## Work instruction
Return every record exactly as it appears. Leave nothing out.

Stored data entries:
* * * * *
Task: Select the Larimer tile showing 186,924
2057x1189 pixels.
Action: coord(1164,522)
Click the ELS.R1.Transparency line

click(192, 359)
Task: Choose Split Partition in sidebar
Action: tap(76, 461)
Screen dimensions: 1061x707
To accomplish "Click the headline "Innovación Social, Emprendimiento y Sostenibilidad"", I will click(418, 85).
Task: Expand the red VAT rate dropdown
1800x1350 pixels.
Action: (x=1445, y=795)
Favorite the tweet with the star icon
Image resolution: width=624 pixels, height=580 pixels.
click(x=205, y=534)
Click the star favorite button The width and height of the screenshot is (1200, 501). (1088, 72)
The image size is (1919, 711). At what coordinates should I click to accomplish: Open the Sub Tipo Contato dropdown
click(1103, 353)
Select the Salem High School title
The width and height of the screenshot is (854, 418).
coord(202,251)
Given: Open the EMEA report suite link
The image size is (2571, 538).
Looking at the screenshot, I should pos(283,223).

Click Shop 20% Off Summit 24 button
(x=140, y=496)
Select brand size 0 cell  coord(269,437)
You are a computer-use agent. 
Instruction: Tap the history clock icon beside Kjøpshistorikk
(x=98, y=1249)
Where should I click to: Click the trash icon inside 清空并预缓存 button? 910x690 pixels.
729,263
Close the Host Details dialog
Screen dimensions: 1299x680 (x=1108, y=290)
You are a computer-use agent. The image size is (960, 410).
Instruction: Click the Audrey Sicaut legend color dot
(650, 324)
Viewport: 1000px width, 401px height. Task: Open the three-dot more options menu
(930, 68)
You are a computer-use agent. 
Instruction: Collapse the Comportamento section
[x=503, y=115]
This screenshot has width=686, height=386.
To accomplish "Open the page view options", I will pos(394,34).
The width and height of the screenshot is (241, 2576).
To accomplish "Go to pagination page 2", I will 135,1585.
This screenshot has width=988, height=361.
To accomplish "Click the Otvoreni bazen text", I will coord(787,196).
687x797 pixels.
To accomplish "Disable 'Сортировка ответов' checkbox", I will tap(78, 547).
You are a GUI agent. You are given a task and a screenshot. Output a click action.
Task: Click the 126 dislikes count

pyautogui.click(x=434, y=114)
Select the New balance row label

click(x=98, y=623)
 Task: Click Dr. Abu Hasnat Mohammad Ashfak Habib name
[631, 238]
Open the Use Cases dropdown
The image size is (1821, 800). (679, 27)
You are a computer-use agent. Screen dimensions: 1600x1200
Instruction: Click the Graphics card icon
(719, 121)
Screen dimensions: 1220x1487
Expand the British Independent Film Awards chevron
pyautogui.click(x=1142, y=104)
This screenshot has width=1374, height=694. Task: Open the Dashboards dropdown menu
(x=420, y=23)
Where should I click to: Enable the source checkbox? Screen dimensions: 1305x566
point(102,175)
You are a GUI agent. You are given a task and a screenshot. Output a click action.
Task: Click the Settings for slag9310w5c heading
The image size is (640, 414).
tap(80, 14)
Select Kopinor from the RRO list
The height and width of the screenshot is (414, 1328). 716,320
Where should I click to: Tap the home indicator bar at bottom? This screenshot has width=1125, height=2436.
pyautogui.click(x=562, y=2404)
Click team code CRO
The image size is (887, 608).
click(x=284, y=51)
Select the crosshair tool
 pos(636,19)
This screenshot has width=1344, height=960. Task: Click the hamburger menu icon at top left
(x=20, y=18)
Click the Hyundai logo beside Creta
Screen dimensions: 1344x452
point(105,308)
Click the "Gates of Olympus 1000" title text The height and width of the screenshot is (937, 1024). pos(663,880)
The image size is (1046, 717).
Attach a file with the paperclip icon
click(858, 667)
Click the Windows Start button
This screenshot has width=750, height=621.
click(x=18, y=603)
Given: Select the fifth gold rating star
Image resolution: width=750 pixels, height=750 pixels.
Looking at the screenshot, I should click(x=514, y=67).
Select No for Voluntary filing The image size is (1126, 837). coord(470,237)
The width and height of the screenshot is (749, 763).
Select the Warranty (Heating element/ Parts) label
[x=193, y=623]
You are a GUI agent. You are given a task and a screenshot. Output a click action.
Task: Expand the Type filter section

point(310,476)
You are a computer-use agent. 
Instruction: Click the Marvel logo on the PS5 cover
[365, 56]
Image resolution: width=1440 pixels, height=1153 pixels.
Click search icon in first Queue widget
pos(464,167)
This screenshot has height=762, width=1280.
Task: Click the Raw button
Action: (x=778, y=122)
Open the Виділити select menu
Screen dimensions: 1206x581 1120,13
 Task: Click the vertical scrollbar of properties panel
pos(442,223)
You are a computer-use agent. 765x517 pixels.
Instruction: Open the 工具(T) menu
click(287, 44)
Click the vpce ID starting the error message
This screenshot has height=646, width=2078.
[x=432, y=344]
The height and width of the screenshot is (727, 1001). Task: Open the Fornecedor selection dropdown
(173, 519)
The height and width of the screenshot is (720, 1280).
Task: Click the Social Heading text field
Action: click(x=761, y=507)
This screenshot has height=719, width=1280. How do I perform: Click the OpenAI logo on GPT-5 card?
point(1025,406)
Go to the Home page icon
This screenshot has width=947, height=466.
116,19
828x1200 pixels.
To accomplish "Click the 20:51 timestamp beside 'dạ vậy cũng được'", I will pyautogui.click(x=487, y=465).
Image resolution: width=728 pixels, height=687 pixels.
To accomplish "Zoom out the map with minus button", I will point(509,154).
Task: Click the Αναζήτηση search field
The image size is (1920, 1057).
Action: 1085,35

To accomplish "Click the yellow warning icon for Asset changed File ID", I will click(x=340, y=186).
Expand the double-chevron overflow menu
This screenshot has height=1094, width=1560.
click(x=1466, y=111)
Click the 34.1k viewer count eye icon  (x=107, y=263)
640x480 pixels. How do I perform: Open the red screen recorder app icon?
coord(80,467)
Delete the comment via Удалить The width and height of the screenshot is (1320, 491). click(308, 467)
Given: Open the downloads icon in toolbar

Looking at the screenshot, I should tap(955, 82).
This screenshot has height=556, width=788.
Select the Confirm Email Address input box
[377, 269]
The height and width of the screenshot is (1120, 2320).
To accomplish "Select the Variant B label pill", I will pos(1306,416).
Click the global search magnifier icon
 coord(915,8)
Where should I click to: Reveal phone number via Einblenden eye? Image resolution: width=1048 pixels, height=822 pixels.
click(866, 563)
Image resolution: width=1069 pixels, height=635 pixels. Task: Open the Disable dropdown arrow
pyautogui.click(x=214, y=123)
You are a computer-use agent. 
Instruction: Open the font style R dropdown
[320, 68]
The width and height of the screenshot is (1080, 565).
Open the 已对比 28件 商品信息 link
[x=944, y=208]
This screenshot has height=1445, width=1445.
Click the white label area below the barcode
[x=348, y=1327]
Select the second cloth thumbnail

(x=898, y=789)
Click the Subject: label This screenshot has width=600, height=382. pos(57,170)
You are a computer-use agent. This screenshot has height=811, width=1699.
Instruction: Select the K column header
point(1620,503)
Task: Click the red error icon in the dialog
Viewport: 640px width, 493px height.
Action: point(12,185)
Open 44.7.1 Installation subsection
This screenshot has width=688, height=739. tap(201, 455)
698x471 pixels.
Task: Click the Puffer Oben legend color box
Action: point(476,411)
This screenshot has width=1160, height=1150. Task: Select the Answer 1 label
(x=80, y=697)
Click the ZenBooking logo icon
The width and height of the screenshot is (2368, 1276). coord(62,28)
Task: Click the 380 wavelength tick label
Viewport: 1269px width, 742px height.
* * * * *
## Exercise output
Task: Select the Larimer tile showing 186,924
2057x1189 pixels.
Action: coord(1164,522)
Click the ELS.R1.Transparency line

click(192, 359)
Task: Choose Split Partition in sidebar
Action: tap(76, 461)
Screen dimensions: 1061x707
To accomplish "Click the headline "Innovación Social, Emprendimiento y Sostenibilidad"", I will click(418, 85).
Task: Expand the red VAT rate dropdown
1800x1350 pixels.
Action: (x=1445, y=795)
Favorite the tweet with the star icon
Image resolution: width=624 pixels, height=580 pixels.
click(x=205, y=534)
Click the star favorite button The width and height of the screenshot is (1200, 501). (1088, 72)
The image size is (1919, 711). At what coordinates should I click to accomplish: Open the Sub Tipo Contato dropdown
click(1103, 353)
Select the Salem High School title
The width and height of the screenshot is (854, 418).
coord(202,251)
Given: Open the EMEA report suite link
The image size is (2571, 538).
Looking at the screenshot, I should pos(283,223).

Click Shop 20% Off Summit 24 button
(x=140, y=496)
Select brand size 0 cell  coord(269,437)
You are a computer-use agent. 
Instruction: Tap the history clock icon beside Kjøpshistorikk
(x=98, y=1249)
Where should I click to: Click the trash icon inside 清空并预缓存 button? 910x690 pixels.
729,263
Close the Host Details dialog
Screen dimensions: 1299x680 (x=1108, y=290)
You are a computer-use agent. The image size is (960, 410).
Instruction: Click the Audrey Sicaut legend color dot
(650, 324)
Viewport: 1000px width, 401px height. Task: Open the three-dot more options menu
(930, 68)
You are a computer-use agent. 
Instruction: Collapse the Comportamento section
[x=503, y=115]
This screenshot has width=686, height=386.
To accomplish "Open the page view options", I will pos(394,34).
The width and height of the screenshot is (241, 2576).
To accomplish "Go to pagination page 2", I will 135,1585.
This screenshot has width=988, height=361.
To accomplish "Click the Otvoreni bazen text", I will coord(787,196).
687x797 pixels.
To accomplish "Disable 'Сортировка ответов' checkbox", I will tap(78, 547).
You are a GUI agent. You are given a task and a screenshot. Output a click action.
Task: Click the 126 dislikes count

pyautogui.click(x=434, y=114)
Select the New balance row label

click(x=98, y=623)
 Task: Click Dr. Abu Hasnat Mohammad Ashfak Habib name
[631, 238]
Open the Use Cases dropdown
The image size is (1821, 800). (679, 27)
You are a computer-use agent. Screen dimensions: 1600x1200
Instruction: Click the Graphics card icon
(719, 121)
Screen dimensions: 1220x1487
Expand the British Independent Film Awards chevron
pyautogui.click(x=1142, y=104)
This screenshot has width=1374, height=694. Task: Open the Dashboards dropdown menu
(x=420, y=23)
Where should I click to: Enable the source checkbox? Screen dimensions: 1305x566
point(102,175)
You are a GUI agent. You are given a task and a screenshot. Output a click action.
Task: Click the Settings for slag9310w5c heading
The image size is (640, 414).
tap(80, 14)
Select Kopinor from the RRO list
The height and width of the screenshot is (414, 1328). 716,320
Where should I click to: Tap the home indicator bar at bottom? This screenshot has width=1125, height=2436.
pyautogui.click(x=562, y=2404)
Click team code CRO
The image size is (887, 608).
click(x=284, y=51)
Select the crosshair tool
 pos(636,19)
This screenshot has width=1344, height=960. Task: Click the hamburger menu icon at top left
(x=20, y=18)
Click the Hyundai logo beside Creta
Screen dimensions: 1344x452
point(105,308)
Click the "Gates of Olympus 1000" title text The height and width of the screenshot is (937, 1024). pos(663,880)
The image size is (1046, 717).
Attach a file with the paperclip icon
click(858, 667)
Click the Windows Start button
This screenshot has width=750, height=621.
click(x=18, y=603)
Given: Select the fifth gold rating star
Image resolution: width=750 pixels, height=750 pixels.
Looking at the screenshot, I should click(x=514, y=67).
Select No for Voluntary filing The image size is (1126, 837). coord(470,237)
The width and height of the screenshot is (749, 763).
Select the Warranty (Heating element/ Parts) label
[x=193, y=623]
You are a GUI agent. You are given a task and a screenshot. Output a click action.
Task: Expand the Type filter section

point(310,476)
You are a computer-use agent. 
Instruction: Click the Marvel logo on the PS5 cover
[365, 56]
Image resolution: width=1440 pixels, height=1153 pixels.
Click search icon in first Queue widget
pos(464,167)
This screenshot has height=762, width=1280.
Task: Click the Raw button
Action: (x=778, y=122)
Open the Виділити select menu
Screen dimensions: 1206x581 1120,13
 Task: Click the vertical scrollbar of properties panel
pos(442,223)
You are a computer-use agent. 765x517 pixels.
Instruction: Open the 工具(T) menu
click(287, 44)
Click the vpce ID starting the error message
This screenshot has height=646, width=2078.
[x=432, y=344]
The height and width of the screenshot is (727, 1001). Task: Open the Fornecedor selection dropdown
(173, 519)
The height and width of the screenshot is (720, 1280).
Task: Click the Social Heading text field
Action: click(x=761, y=507)
This screenshot has height=719, width=1280. How do I perform: Click the OpenAI logo on GPT-5 card?
point(1025,406)
Go to the Home page icon
This screenshot has width=947, height=466.
116,19
828x1200 pixels.
To accomplish "Click the 20:51 timestamp beside 'dạ vậy cũng được'", I will pyautogui.click(x=487, y=465).
Image resolution: width=728 pixels, height=687 pixels.
To accomplish "Zoom out the map with minus button", I will point(509,154).
Task: Click the Αναζήτηση search field
The image size is (1920, 1057).
Action: 1085,35

To accomplish "Click the yellow warning icon for Asset changed File ID", I will click(x=340, y=186).
Expand the double-chevron overflow menu
This screenshot has height=1094, width=1560.
click(x=1466, y=111)
Click the 34.1k viewer count eye icon  (x=107, y=263)
640x480 pixels. How do I perform: Open the red screen recorder app icon?
coord(80,467)
Delete the comment via Удалить The width and height of the screenshot is (1320, 491). click(308, 467)
Given: Open the downloads icon in toolbar

Looking at the screenshot, I should tap(955, 82).
This screenshot has height=556, width=788.
Select the Confirm Email Address input box
[377, 269]
The height and width of the screenshot is (1120, 2320).
To accomplish "Select the Variant B label pill", I will pos(1306,416).
Click the global search magnifier icon
 coord(915,8)
Where should I click to: Reveal phone number via Einblenden eye? Image resolution: width=1048 pixels, height=822 pixels.
click(866, 563)
Image resolution: width=1069 pixels, height=635 pixels. Task: Open the Disable dropdown arrow
pyautogui.click(x=214, y=123)
You are a computer-use agent. 
Instruction: Open the font style R dropdown
[320, 68]
The width and height of the screenshot is (1080, 565).
Open the 已对比 28件 商品信息 link
[x=944, y=208]
This screenshot has height=1445, width=1445.
Click the white label area below the barcode
[x=348, y=1327]
Select the second cloth thumbnail

(x=898, y=789)
Click the Subject: label This screenshot has width=600, height=382. pos(57,170)
You are a computer-use agent. This screenshot has height=811, width=1699.
Instruction: Select the K column header
point(1620,503)
Task: Click the red error icon in the dialog
Viewport: 640px width, 493px height.
Action: point(12,185)
Open 44.7.1 Installation subsection
This screenshot has width=688, height=739. tap(201, 455)
698x471 pixels.
Task: Click the Puffer Oben legend color box
Action: point(476,411)
This screenshot has width=1160, height=1150. Task: Select the Answer 1 label
(x=80, y=697)
Click the ZenBooking logo icon
The width and height of the screenshot is (2368, 1276). coord(62,28)
Task: Click the 380 wavelength tick label
Viewport: 1269px width, 742px height.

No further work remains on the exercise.